Legal Question in Entertainment Law in California
I am interested to gather the public street and city addresses listed on IMDB.com to use for a commercial project. We'd use this content information as a starting point on which to build. According to IMDB's terms, all content on their website is copyrighted which might include street and city addresses.
http://www.imdb.com/help/show_article?conditions
However, is it possible that they have actually copyrighted this content?? I am interested in scraping the movie titles and address information for this commercial project except they explicitly say this is not permitted:
http://www.imdb.com/help/show_leaf?usedatasoftware
According to the following link, it's possible this content is covered under "Movie and Television Titles" but does not explicitly list street addresses:
http://www.imdb.com/licensing/index
Because I am not interested in paying the license fee at this time (and might consider it in the future it's a good investment), will it become a legal issue if I use the free data commercially assuming I am correct about it not being copyrighted? The data we can use is found here:
http://www.imdb.com/interfaces
So could you please clear this up for me so I can get a better understanding about what move I can make for my potential commercial project?
1 Answer from Attorneys
This is not a question that is really appropriate for this type of forum.
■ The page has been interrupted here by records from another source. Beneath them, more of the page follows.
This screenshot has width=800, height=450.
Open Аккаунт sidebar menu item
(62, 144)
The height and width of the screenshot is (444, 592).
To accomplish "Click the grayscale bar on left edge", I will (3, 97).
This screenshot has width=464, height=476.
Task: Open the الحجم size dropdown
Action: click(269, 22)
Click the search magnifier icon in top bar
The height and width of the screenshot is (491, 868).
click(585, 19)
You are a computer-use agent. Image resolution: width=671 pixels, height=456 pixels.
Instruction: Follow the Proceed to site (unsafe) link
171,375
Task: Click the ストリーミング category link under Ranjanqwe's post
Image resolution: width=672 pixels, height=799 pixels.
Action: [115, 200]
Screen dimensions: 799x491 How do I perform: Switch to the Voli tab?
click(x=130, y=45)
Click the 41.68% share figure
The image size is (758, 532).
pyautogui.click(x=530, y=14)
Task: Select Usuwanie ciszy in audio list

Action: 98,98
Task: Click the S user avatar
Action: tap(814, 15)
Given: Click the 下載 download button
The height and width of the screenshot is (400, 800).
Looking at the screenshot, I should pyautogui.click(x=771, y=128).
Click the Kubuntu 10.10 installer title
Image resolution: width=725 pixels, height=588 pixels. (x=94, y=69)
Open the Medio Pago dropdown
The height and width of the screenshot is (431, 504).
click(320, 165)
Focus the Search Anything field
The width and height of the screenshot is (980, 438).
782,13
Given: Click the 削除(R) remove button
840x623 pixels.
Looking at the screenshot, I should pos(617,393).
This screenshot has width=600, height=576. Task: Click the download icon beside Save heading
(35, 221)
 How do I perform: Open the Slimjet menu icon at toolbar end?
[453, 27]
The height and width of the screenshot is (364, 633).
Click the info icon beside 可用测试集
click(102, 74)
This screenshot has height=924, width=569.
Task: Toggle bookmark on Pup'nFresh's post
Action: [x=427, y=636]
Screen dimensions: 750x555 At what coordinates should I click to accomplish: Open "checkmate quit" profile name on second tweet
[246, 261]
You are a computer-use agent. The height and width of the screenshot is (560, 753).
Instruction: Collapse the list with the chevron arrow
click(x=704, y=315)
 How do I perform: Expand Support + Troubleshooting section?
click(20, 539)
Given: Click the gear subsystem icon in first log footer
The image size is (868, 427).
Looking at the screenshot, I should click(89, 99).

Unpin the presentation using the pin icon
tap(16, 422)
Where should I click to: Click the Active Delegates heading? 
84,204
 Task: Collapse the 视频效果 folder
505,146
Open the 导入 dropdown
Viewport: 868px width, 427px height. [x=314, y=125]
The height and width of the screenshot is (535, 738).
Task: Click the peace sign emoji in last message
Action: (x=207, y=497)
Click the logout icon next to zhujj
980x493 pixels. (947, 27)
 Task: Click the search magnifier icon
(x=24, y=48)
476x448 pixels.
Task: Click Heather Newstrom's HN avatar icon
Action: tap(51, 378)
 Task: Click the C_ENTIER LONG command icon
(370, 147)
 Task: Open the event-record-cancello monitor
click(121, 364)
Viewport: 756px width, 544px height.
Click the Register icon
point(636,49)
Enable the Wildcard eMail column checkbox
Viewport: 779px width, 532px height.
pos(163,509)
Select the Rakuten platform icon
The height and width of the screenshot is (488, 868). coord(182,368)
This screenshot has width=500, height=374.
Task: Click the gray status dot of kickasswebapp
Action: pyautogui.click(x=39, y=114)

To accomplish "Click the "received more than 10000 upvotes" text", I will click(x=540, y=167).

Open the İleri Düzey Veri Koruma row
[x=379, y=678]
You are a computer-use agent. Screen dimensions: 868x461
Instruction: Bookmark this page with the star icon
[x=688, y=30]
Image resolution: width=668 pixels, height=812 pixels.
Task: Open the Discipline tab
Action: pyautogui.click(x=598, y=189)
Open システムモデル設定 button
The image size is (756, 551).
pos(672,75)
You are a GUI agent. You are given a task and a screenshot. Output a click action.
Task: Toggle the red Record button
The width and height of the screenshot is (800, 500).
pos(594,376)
What you should do is contact IMDB and discuss your situation with their lawyers and representatives. Somewhere in their terms and conditions, it should have an address and other contact information for you to reach the proper person.
If you are asking whether street and city names may be registered for copyright protection the short answer is 'no.' However, compiling information into a database requires a great deal of work (which, I'm sure, is the reason you want to use one that's already constructed). The person who compiled the database does have the right to protect it and prevent others from taking it without payment. Courts would support that.
In simple terms: would you go to the trouble and expense of compiling addresses and cities, then give it to someone else to make money off of?